## What needs to be done:
Using the entries below, copy exactly each line from the line with "Where should I" up to and including the line with "The height and", with every picture left out.

## Dataset items:
----
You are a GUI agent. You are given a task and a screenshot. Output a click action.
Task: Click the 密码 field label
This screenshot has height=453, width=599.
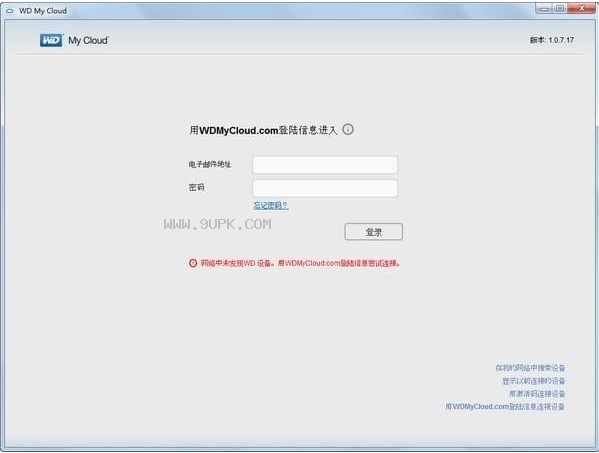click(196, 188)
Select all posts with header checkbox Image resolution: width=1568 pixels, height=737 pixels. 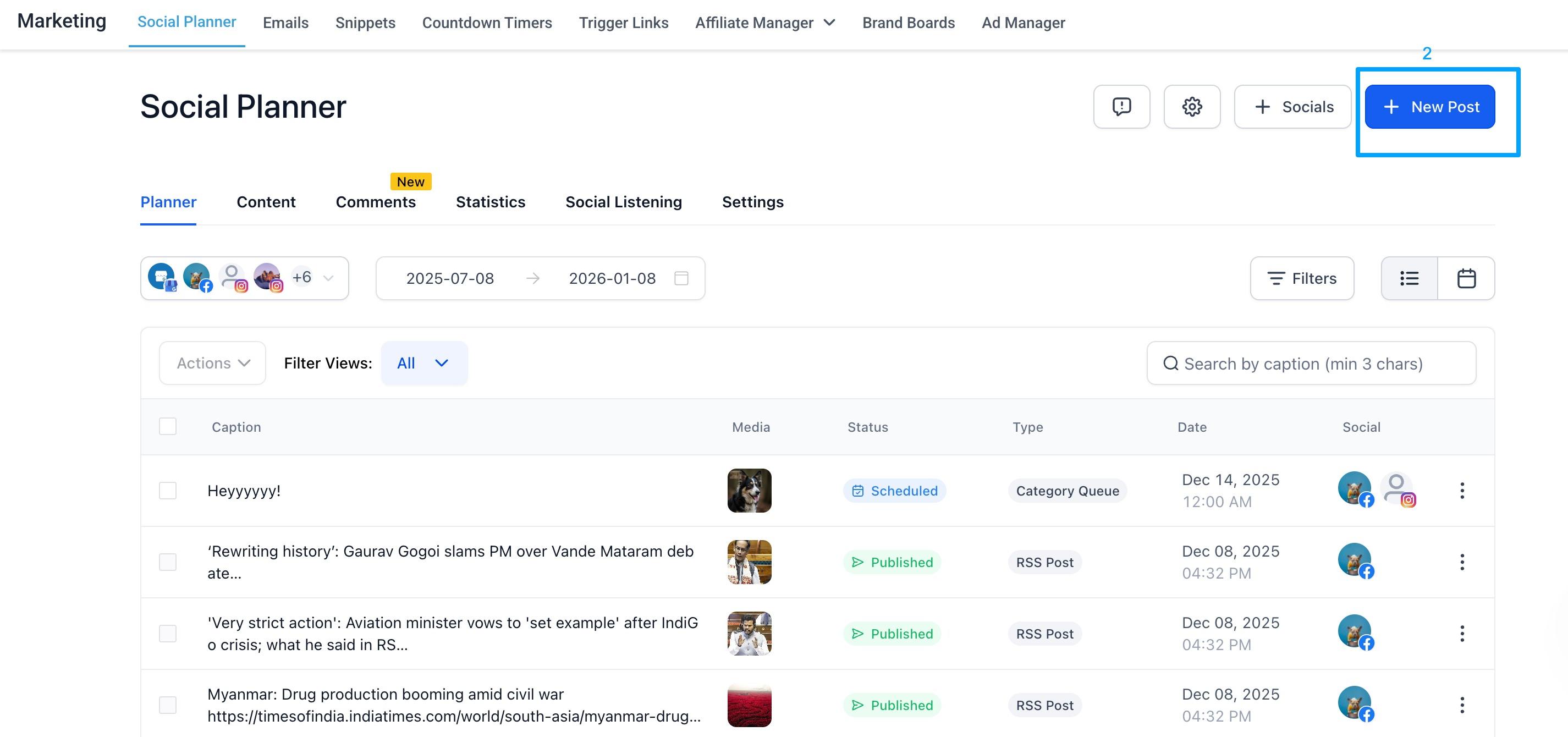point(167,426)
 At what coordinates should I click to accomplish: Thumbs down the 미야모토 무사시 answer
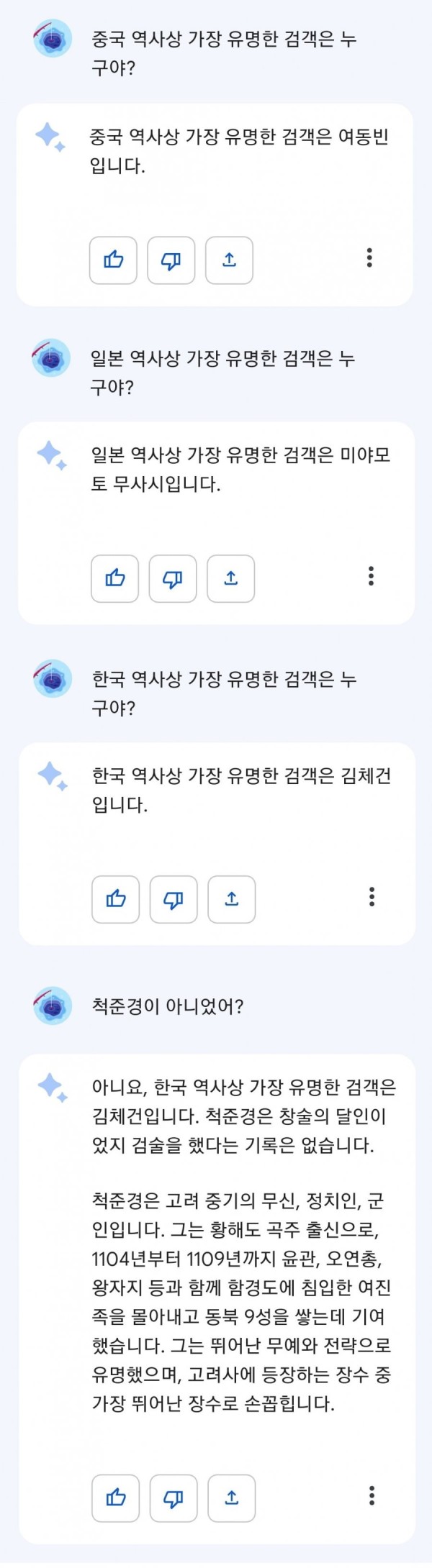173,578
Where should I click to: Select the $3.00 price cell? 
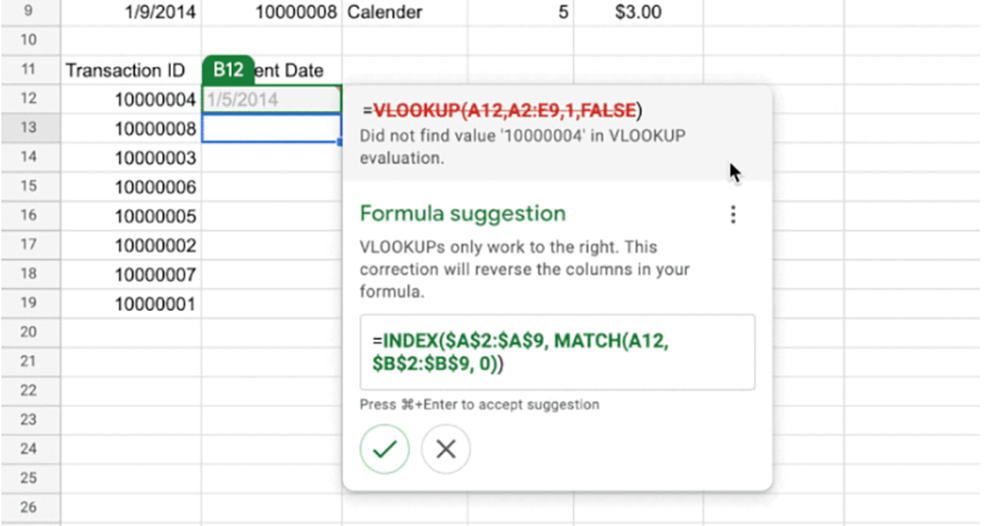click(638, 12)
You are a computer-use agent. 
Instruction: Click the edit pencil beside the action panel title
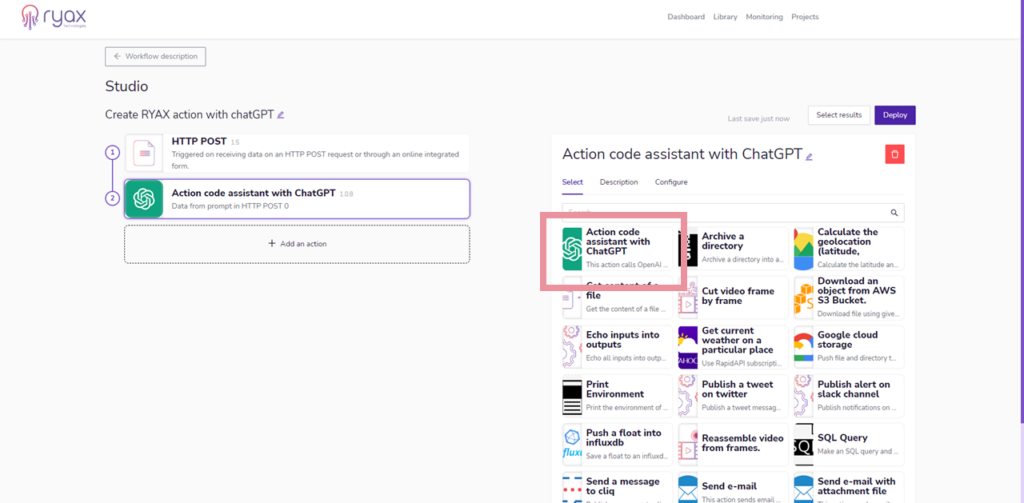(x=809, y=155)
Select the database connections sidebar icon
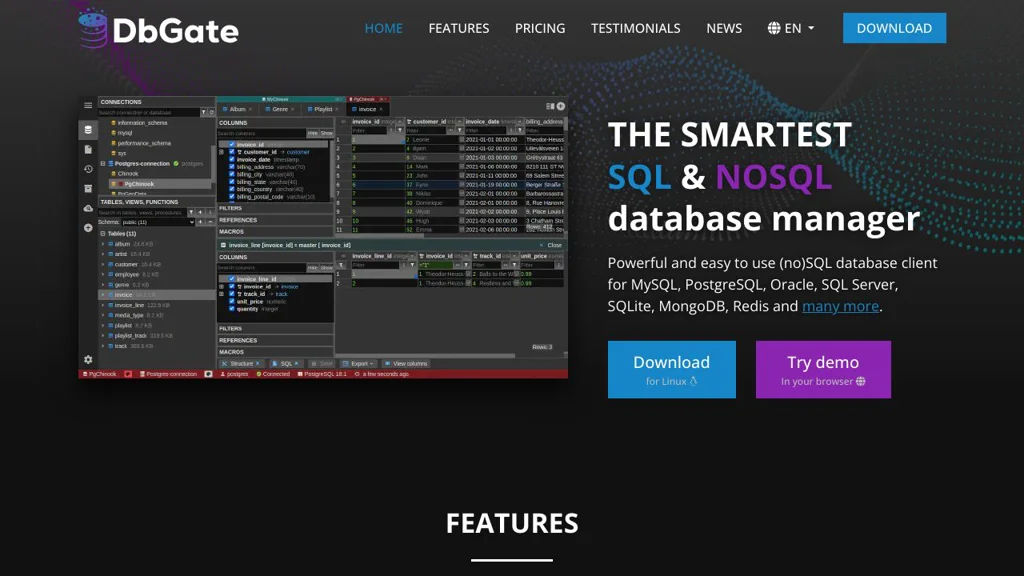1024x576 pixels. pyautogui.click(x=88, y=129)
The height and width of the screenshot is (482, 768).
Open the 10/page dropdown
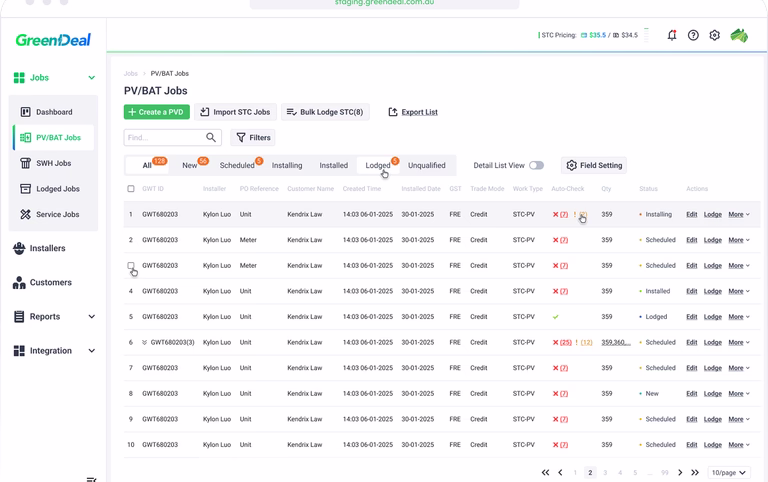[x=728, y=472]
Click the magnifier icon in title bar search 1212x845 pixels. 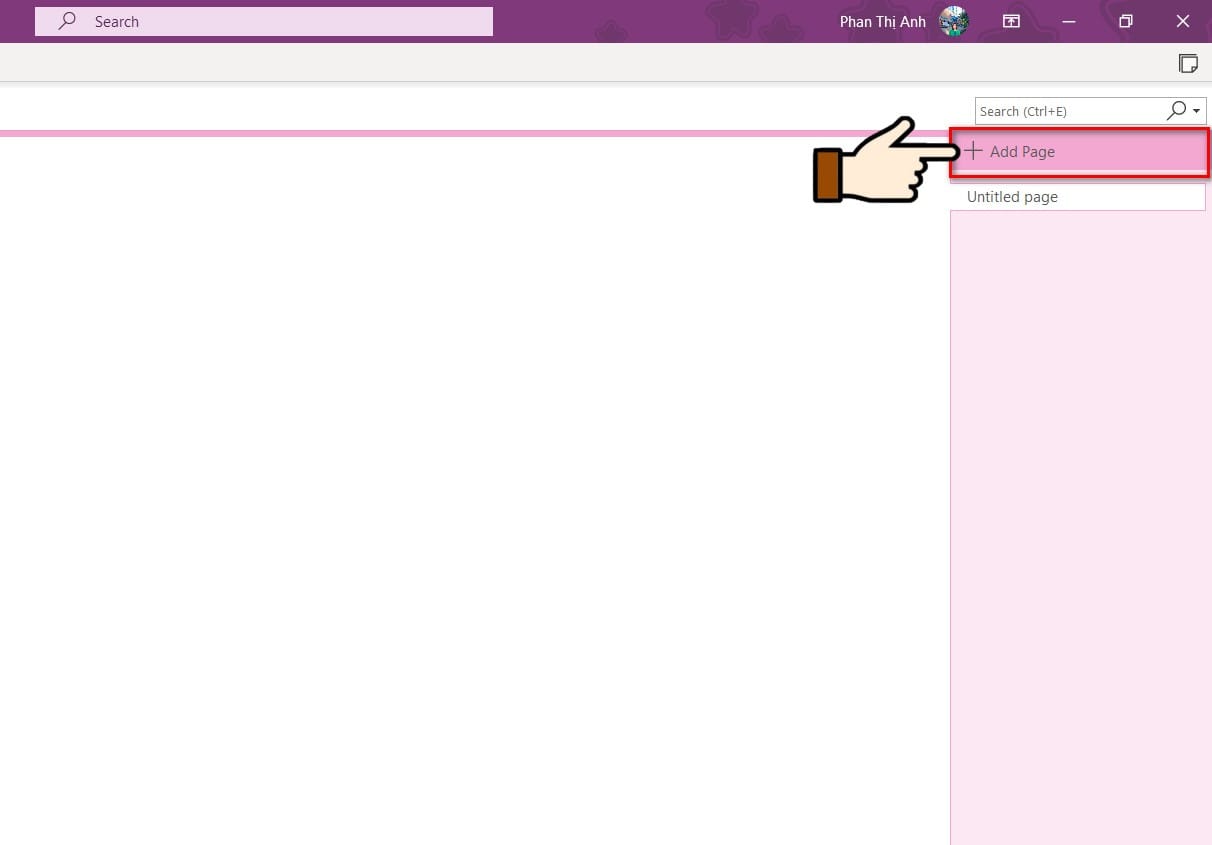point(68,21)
----
## Solution to this task:
Where should I click to: Select the $3.00 price cell? 
click(638, 12)
You are a computer-use agent. 
Instruction: Click the edit pencil beside the action panel title
(x=809, y=155)
Select the database connections sidebar icon
1024x576 pixels. pyautogui.click(x=88, y=129)
The height and width of the screenshot is (482, 768).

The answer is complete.